Marido y mujer replicaron con toda sutileza posible a la bondad de la Soberana, que les mandó sentarse, y ella puso a su lado, en el confidente, a Felicianita, cuya mano conservó un rato entre las suyas. María Ignacia estaba frente a Su Majestad; Beramendi un poco más lejos, y Alfonso y Tinito, replegándose al ángulo próximo al balcón, se entretuvieron en hojear un voluminoso librote con estampas o figurines de todos los uniformes antiguos y modernos del Ejército español.

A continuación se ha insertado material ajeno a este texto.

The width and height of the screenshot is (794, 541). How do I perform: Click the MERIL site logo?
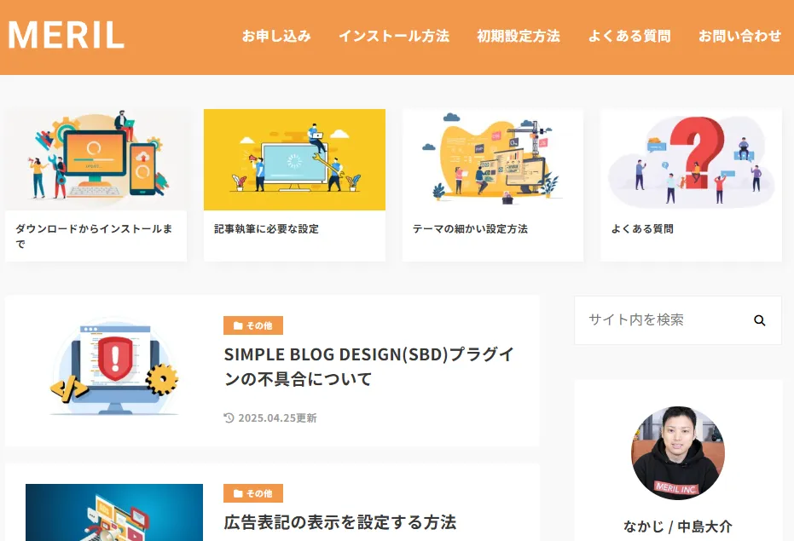click(66, 36)
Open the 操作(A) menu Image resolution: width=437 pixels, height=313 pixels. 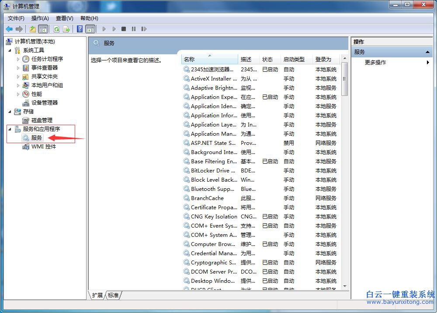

«Ignacia -dijo la Reina-, viéndote me parece que veo a tu buen padre..., ¡oh, aquel don Feliciano!... carácter recto y leal como ninguno. ¡Y luego tan religioso...! ¡Ah!, caballeros como Emparán son los que yo quisiera tener siempre a mi lado para que me aconsejaran... Créelo, pocos hombres hemos tenido aquí como tu padre... A él debo la inmensa ventaja de que bastantes carlistas me hayan reconocido, y que estén conmigo muchos que estuvieron con mi primo Montemolín».

Esperaba María Ignacia que contestara su marido a estos expresivos conceptos, que escondían sin duda una intención política. Pero como él no chistó, limitándose a una ceremoniosa cabezada, tuvo ella que aprontar frases de relleno: «Yo procuro imitar a mi padre... imitarle en su sencillez, en sus virtudes...». Y por poner un puntalito a la conversación, que se caía de un lado, hizo el panegírico del señor de Emparán y el relato patético de su muerte, que fue como la de un santo. Mientras la dama salía del paso con estas remembranzas anecdóticas, Beramendi hablaba con doña Isabel; pero sólo con el pensamiento, y sin desplegar los labios le dirigía estas severas reconvenciones: «¿Por qué celebras la adhesión del absolutismo, si el llamarlo y acogerlo ha sido tu error político más grande, pobre Majestad sin juicio? Eso, eso es lo que más te ha perjudicado y acabará por perderte: agasajar a los que te disputaron el Trono, y dar con el pie a los que derramaron su sangre por asegurarte en él. Te has pasado al bando vencido, y para los que te aborrecieron has reservado los honores, las mercedes, el poder. Hipócritamente se agrupan a tu lado, y con devotas alharacas te rodean, te adulan, te abrazan... Pero no te fíes: los que parecen abrazos son empujones hacia el abismo».